What is expected:
Gather, from the data below, each line in which the word "icon" occurs.

Data under study:
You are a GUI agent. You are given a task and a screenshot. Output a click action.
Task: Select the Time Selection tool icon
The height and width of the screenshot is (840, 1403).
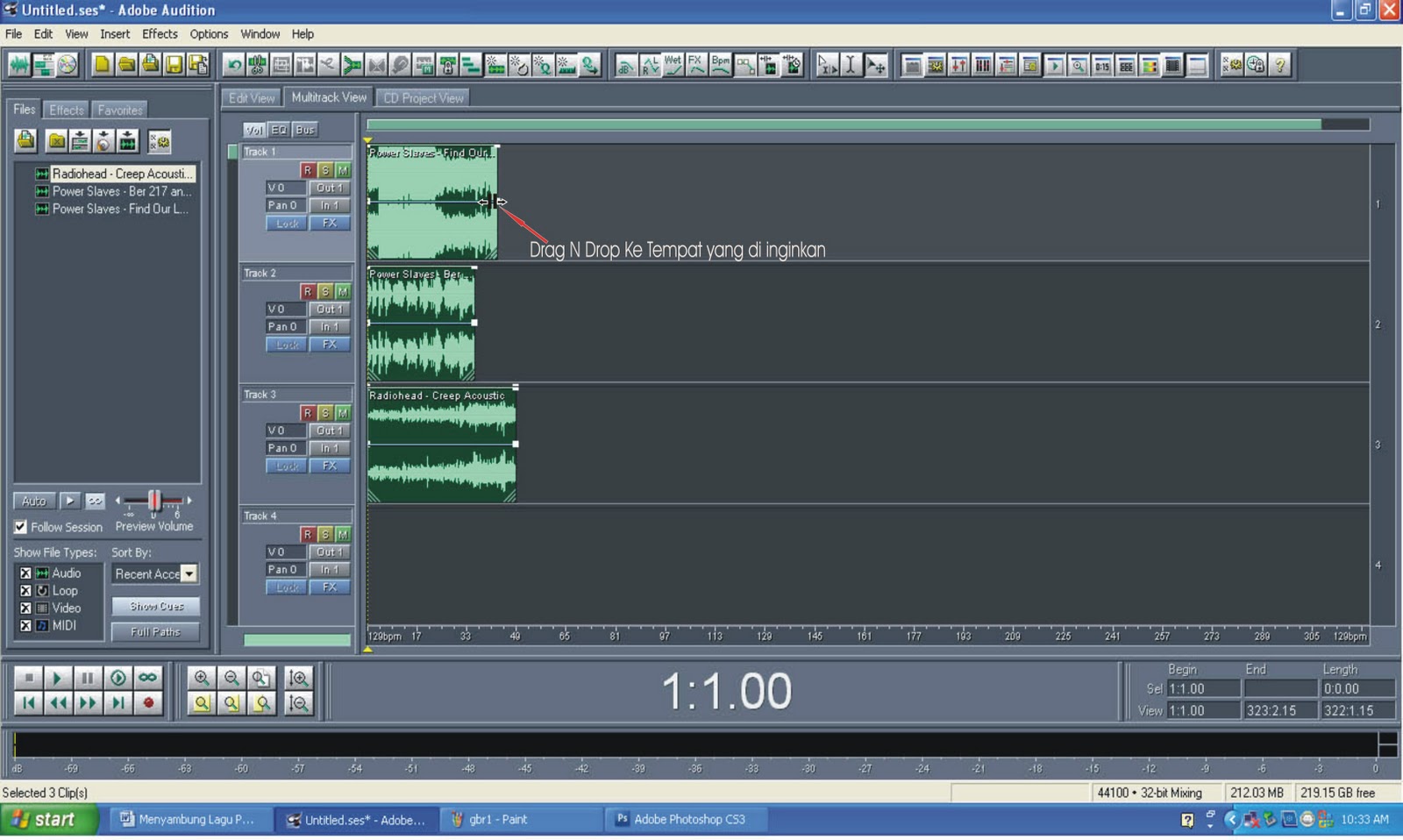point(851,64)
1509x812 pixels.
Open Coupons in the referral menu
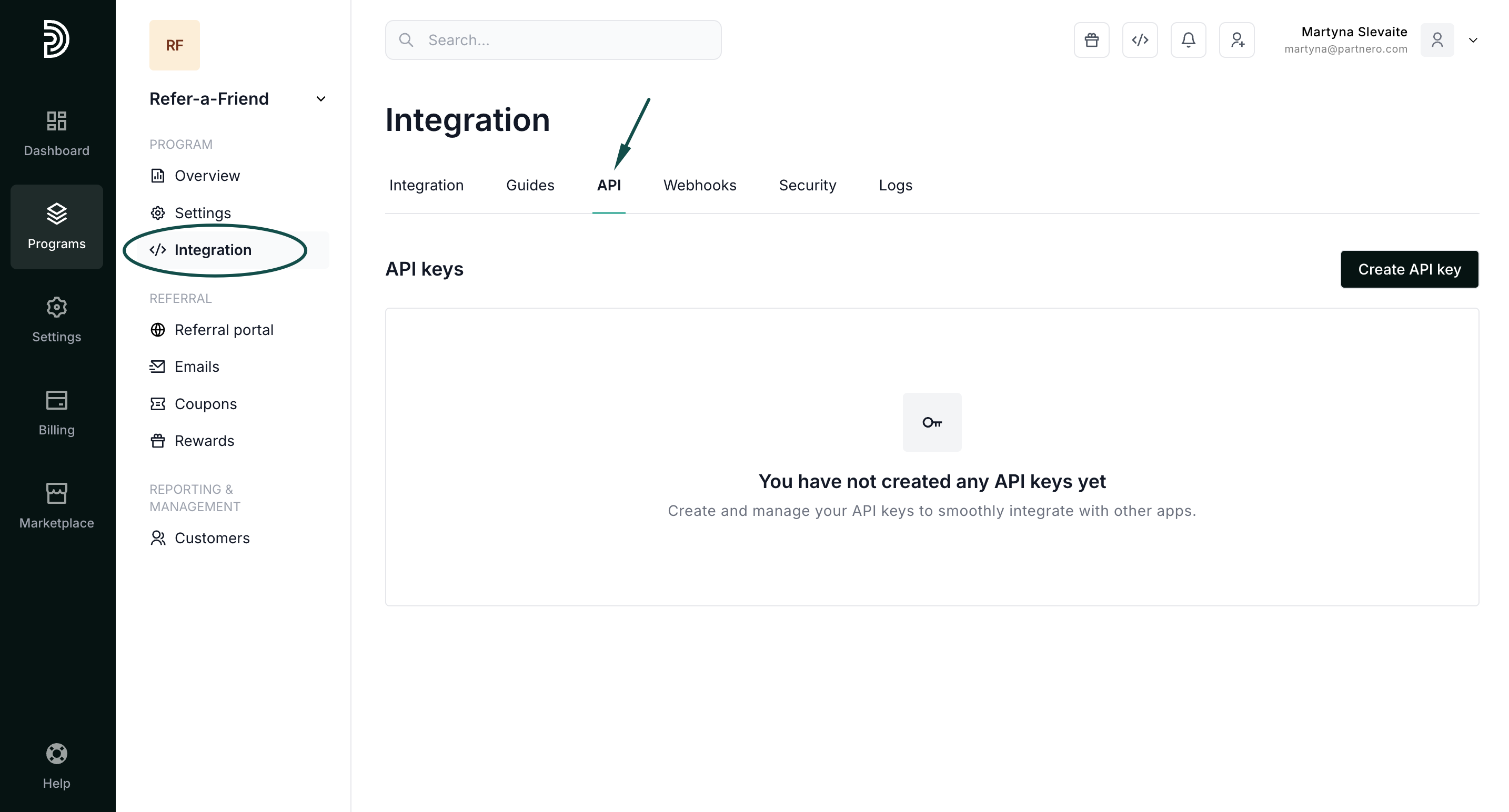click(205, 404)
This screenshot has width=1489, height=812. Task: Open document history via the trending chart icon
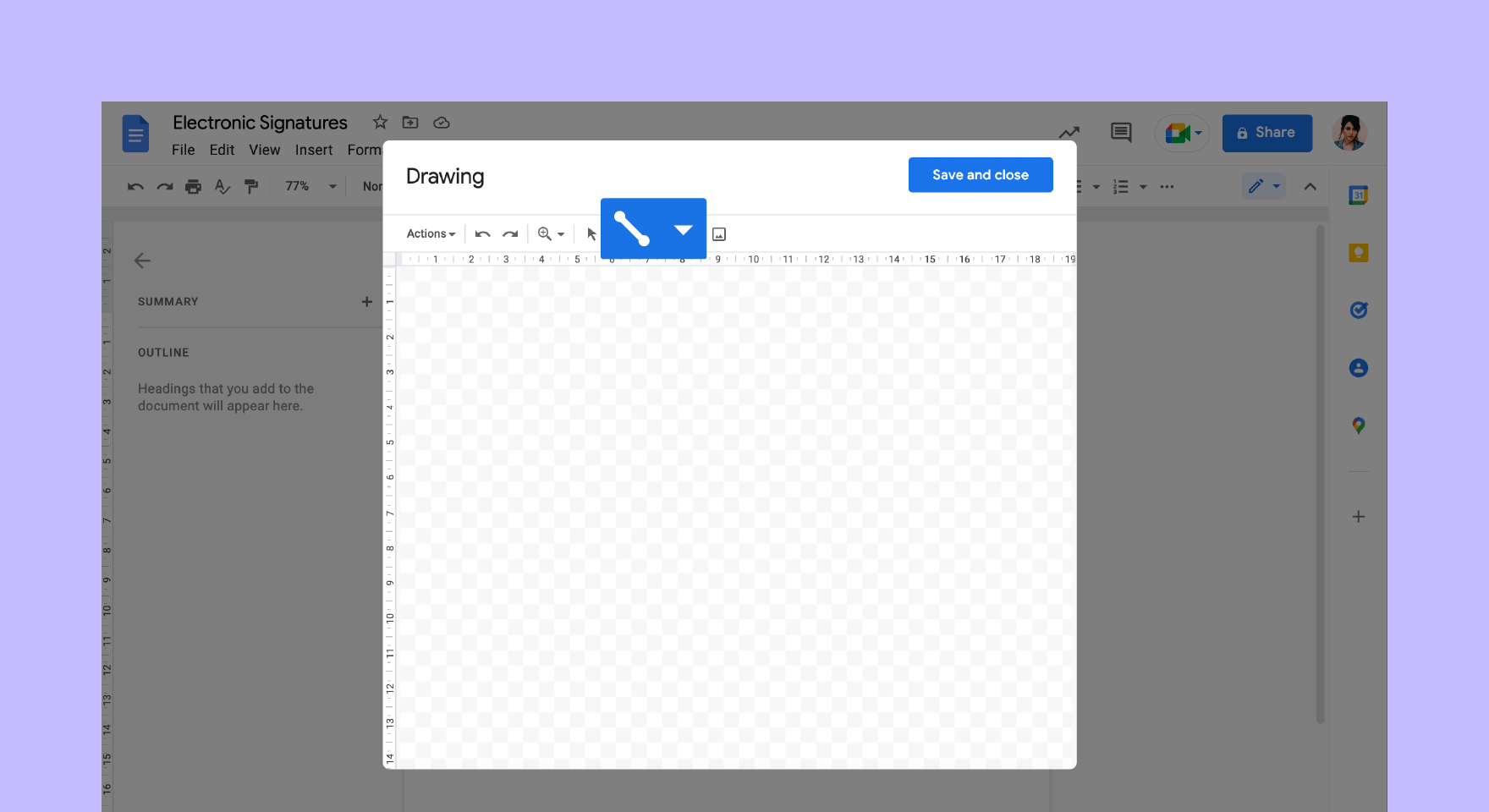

Response to this exercise:
Task: Select the Time Selection tool icon
This screenshot has width=1489, height=812. Task: Open document history via the trending chart icon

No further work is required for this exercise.